Crowdsourcing Data, While Keeping Yours Private
12:02 minutes
At the 2016 Worldwide Developer Conference, Apple engineer Craig Federighi described one way the company planned to learn from its customers, without compromising the individual privacy of any particular user: “differential privacy.” Google, too, has used a form of differential privacy for several years in its Chrome browser.
Cynthia Dwork, a co-creator of differential privacy, says it’s a “mathematically rigorous definition of privacy” in which the statistical analysis of a dataset has the same outcome, whether any individual user’s data is included or not. That means the dataset as a whole can provide meaningful insights, without revealing anything about the preferences of the individuals within the dataset.
For example: Suppose a government wants to survey its citizens, including you, about whether they’d used illegal drugs. But instead of answering directly, you flip a coin. If it’s heads, answer truthfully. If it’s tails, you flip the coin a second time. If it’s heads, answer yes; if it’s tails, answer no.
After this exercise, the government can’t know for sure whether you’ve used illegal drugs—your response has random noise built in. But by analyzing the results from all citizens, trends emerge on the frequency of illegal drug use.
Dwork and security researcher Matthew Green discuss how differential privacy and randomized responses are being used today, from analyzing texting trends to the smart grid.

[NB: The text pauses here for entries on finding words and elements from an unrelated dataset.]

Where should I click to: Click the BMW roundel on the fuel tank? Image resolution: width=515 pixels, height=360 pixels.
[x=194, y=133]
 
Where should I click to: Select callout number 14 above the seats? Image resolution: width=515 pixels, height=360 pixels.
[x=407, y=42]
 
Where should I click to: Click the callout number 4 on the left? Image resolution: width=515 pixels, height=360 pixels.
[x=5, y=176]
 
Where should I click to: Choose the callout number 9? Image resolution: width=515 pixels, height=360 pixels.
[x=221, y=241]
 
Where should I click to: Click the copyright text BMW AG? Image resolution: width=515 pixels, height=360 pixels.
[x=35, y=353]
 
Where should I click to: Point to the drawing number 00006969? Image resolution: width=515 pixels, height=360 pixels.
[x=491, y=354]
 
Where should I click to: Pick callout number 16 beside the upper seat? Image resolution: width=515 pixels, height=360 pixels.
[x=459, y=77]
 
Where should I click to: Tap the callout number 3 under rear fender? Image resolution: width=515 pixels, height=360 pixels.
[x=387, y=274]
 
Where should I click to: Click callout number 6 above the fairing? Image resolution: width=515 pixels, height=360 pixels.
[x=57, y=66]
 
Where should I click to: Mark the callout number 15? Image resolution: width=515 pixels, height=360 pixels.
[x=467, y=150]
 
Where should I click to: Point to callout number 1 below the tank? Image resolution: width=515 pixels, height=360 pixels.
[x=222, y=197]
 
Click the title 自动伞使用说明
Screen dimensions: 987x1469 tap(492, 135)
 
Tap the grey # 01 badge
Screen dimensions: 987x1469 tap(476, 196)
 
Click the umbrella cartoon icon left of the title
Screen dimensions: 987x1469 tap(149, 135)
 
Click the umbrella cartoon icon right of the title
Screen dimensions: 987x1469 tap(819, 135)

Cynthia Dwork is the co-creator of Differential Privacy, and a distinguished scientist at Microsoft in Mountain View, California.

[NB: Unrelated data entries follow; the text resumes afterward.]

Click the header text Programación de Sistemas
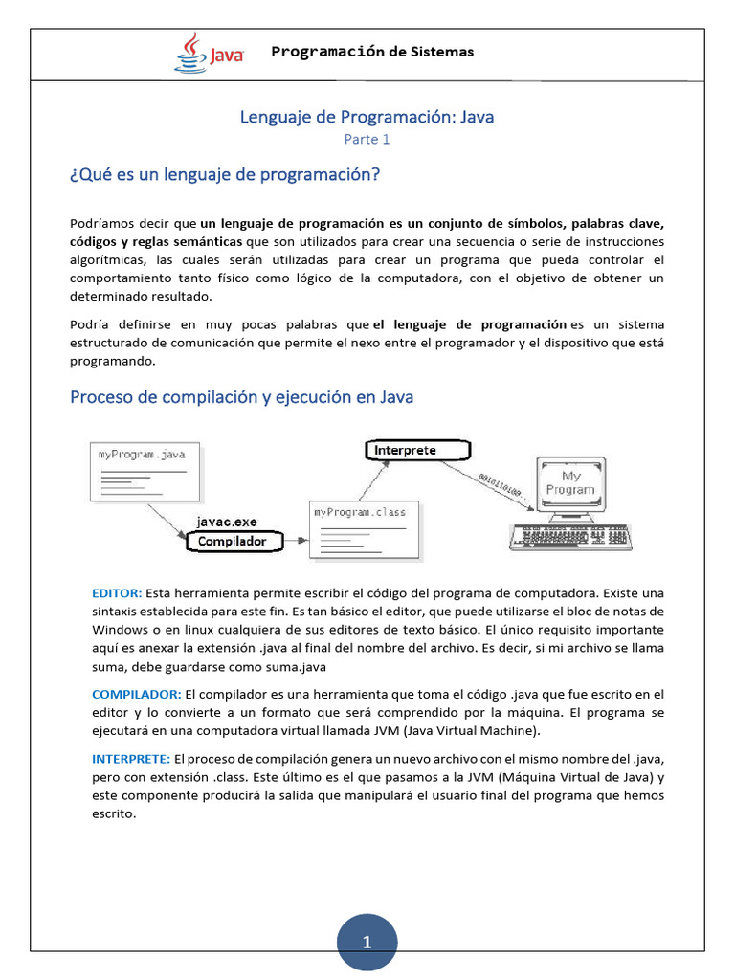pos(372,52)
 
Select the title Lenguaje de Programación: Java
pos(367,117)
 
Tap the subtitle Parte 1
pos(368,140)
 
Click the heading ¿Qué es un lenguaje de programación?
pos(225,175)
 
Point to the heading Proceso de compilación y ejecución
pos(241,396)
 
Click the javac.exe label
pos(227,522)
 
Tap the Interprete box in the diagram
pos(417,450)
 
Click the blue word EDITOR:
pos(117,593)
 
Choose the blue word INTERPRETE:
pos(131,758)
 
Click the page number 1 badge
pos(368,943)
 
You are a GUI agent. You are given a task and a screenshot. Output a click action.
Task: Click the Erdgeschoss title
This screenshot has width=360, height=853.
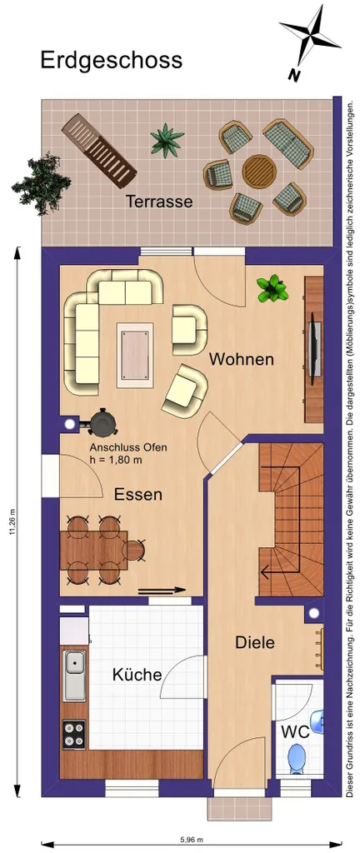pos(112,60)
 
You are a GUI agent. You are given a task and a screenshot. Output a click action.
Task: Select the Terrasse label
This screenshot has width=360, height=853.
pos(159,202)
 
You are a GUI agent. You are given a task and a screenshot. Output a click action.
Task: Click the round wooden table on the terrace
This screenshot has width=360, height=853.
pos(259,170)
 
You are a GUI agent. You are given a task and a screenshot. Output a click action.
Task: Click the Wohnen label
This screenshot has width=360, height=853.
pos(242,359)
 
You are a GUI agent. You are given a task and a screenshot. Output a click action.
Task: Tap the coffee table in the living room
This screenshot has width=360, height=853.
pos(135,354)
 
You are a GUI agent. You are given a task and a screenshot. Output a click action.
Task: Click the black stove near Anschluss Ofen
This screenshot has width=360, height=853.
pos(102,422)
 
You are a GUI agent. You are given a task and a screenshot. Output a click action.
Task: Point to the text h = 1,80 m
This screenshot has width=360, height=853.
pos(117,459)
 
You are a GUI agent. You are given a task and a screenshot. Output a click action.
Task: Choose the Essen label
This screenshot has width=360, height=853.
pos(138,495)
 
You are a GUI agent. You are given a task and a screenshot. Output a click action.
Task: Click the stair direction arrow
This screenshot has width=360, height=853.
pos(281,572)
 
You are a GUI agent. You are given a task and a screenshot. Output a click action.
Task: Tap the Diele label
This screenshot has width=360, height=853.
pos(254,642)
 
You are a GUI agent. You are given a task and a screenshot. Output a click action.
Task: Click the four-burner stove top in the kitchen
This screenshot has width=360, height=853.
pos(74,734)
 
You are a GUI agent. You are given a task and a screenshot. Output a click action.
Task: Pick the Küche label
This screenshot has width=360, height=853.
pos(137,675)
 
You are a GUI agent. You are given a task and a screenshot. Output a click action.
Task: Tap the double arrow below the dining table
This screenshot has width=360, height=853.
pos(162,590)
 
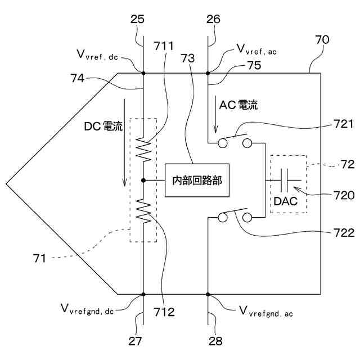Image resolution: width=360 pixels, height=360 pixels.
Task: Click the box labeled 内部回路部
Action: point(197,180)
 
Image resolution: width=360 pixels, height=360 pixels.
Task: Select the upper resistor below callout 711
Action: point(144,150)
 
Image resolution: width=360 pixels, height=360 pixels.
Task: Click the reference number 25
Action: point(138,20)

Matthew D. Green is an assistant professor in the Information Security Institute at Johns Hopkins University in Baltimore, Maryland.
IRA FLATOW: This is Science Friday. I’m Ira Flatow. When you type stuff into your web browser, your computer or your smartphone starts suggesting things, right? As soon as you start typing in the box, it’s predicting what it thinks you want. Same thing when you text, your phone auto completes your thoughts or maybe suggest the perfect emoji. You share your data, I share mine, and everyone gets to share in that benefit of a smarter data trained machine, right? Very time saving, right?

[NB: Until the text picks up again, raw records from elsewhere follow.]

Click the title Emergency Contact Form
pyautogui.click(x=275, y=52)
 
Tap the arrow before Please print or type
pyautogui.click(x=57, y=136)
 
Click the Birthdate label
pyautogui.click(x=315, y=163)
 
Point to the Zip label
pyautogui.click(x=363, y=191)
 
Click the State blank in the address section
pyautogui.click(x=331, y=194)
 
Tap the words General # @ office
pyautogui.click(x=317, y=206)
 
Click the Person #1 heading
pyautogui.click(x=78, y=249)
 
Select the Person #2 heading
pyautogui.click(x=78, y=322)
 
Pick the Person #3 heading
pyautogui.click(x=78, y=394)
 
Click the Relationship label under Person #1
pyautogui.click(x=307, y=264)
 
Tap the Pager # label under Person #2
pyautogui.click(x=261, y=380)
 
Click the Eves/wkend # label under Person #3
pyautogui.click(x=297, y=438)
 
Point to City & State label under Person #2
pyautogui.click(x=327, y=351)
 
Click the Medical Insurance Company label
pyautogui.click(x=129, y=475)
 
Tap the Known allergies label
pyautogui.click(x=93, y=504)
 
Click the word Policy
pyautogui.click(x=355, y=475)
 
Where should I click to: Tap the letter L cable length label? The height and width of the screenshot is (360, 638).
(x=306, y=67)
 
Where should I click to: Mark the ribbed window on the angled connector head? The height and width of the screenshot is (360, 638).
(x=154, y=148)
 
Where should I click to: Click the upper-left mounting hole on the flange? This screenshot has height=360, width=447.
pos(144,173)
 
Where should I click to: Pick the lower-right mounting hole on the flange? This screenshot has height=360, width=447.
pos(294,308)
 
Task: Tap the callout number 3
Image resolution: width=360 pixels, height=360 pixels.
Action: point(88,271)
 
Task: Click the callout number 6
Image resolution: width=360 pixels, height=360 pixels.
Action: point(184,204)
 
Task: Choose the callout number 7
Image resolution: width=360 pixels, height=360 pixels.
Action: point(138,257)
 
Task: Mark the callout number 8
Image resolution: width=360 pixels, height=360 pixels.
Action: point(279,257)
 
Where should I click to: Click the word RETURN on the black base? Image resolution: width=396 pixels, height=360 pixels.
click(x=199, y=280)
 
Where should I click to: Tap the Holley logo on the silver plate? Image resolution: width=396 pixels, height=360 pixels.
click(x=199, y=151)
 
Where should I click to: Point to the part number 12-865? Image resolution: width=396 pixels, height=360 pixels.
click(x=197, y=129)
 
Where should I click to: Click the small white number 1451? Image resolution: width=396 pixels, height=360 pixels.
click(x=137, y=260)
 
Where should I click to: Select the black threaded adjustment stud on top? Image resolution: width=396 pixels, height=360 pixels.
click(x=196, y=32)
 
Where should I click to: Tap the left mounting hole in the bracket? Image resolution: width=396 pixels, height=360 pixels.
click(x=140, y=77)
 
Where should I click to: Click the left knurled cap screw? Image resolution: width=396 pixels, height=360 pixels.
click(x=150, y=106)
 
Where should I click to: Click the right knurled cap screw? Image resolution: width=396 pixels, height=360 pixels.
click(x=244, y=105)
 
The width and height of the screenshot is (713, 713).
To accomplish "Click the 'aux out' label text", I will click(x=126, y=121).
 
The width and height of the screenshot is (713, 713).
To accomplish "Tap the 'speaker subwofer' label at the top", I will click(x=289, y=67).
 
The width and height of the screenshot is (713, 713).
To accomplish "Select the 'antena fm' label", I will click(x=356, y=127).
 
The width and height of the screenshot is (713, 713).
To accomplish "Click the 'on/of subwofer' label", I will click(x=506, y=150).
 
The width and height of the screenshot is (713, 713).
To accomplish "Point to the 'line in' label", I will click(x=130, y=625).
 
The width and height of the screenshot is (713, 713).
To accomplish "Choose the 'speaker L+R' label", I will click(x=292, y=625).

Well, it might come with a little bit of a deal with the devil, how we get all that convenience. It’s sort of a technological deal with the devil. But can you get those crowdsource benefits and preserve your privacy? There is the devil in the details.
Google’s Chrome browser use something called differential privacy to achieve that goal. And a few weeks ago, at Apple’s Worldwide Developers conference, Craig Federighi hinted that Apple’s getting into the same game.
CRAIG FEDERIGHI: Differential privacy is a research topic in the area of statistics and data analytics that uses hashing, subsampling, and noise injection to enable this kind of crowdsourced learning, while keeping the information of each individual user completely private.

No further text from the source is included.